3) Method Components (max. 1 Page, Bullet Points)
Choose 2–3 core methods. For each method, describe:
- Purpose (what question does it answer?)
- Required Inputs (refer to Resource Plan)
- Output / Metric (e.g., hot-spot map, bias estimate, number of P–Q pairs)
- Minimal Workflow (1–4 steps)
Example (short form): - Radar–Gauge Merge (Bias Correction) - Inputs: DWD RADOLAN RW, open-field reference gauge - Output: corrected 5–60 min rainfall fields - Steps: Align grids → compute residuals → apply correction factor → validate via double-station
4) Minimal Workflow (6–10 Numbered Steps)
Describe your implementation pipeline, from data to final pitch.
Example: 1. Collect DEM + forest structure + baseline gauges 2. Identify physiographic strata (slope / aspect / canopy) 3. Generate candidate station zones 4. Assign roles (Backbone / Infill / P–Q / Open–Wood / Reference / Event-Scout) 5. Prioritize stations A/B 6. Define three validation anchors 7. Produce map + station table 8. Check feasibility (access, power, telemetry) 9. Prepare pitch slide + justification paragraph
5) Literature (3–5 Sources + One Justification Paragraph)
- Use primary sources (peer-reviewed papers, technical reports, observatory design descriptions).
- Include DOI or direct link.
- Write one paragraph explaining how these sources support your resource & method decisions.
Example (structure): > We include an open-field vs. forest-understory measurement pair because Findus & Petterson (1998, DOI: 10.1029/98WR01336) demonstrate that interception losses vary strongly with LAI in humid, temperate forests comparable to the Burgwald. This supports the choice of at least one Open–Wood validation anchor and guides expected signal magnitude.

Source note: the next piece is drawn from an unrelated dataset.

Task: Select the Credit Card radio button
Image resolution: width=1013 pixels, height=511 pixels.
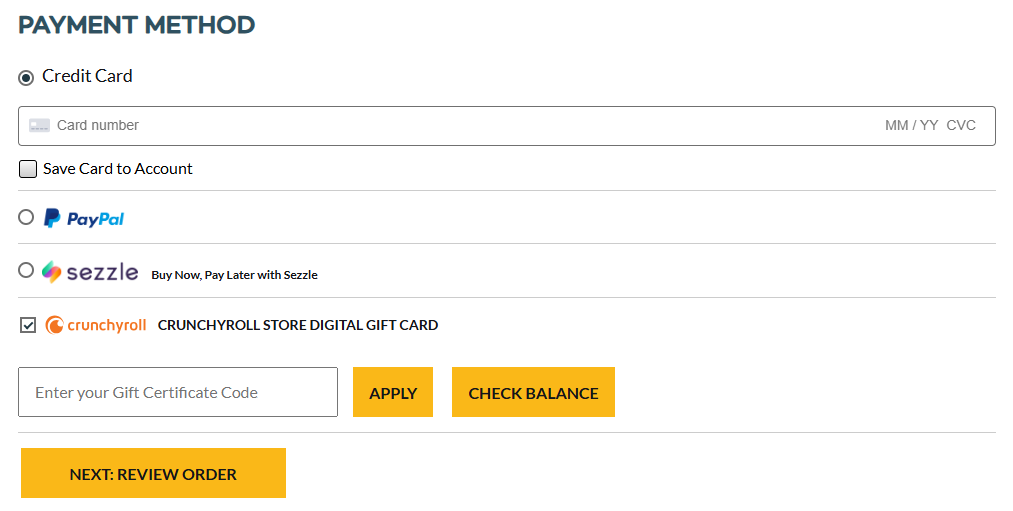Action: 26,78
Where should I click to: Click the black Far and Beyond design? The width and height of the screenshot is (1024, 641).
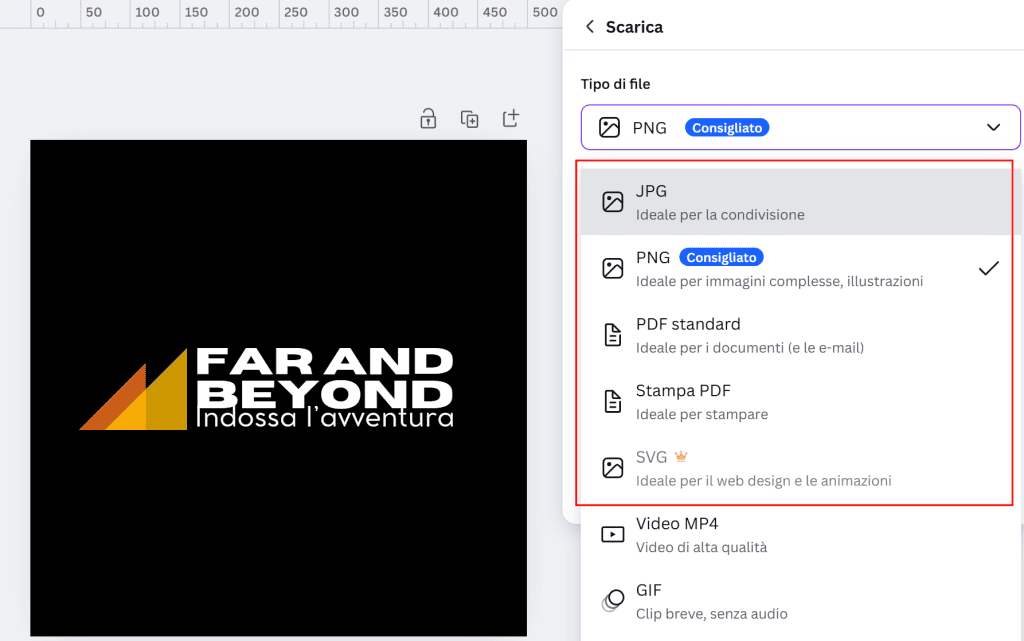[280, 390]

6) Pitch Update (1 Page, PDF)
Your pitch page must include: - Map or diagram of your station network - Station list (≤ 20) with role (Backbone / Infill / Event-Scout / Reference / P–Q) and priority (A = essential, B = optional) - Three evaluation metrics, e.g.: - Physiographic coverage - Variance / uncertainty reduction - Number of functional P–Q pairs - Interception contrast (Open–Wood) - Accessibility / maintenance feasibility
Also include 1–2 sentences linking back to the Resource Plan showing feasibility and known limitations.
Submission Format
Submit one document containing: - Sections 1–5 - Plus a PDF** for the Pitch Update (Section 6)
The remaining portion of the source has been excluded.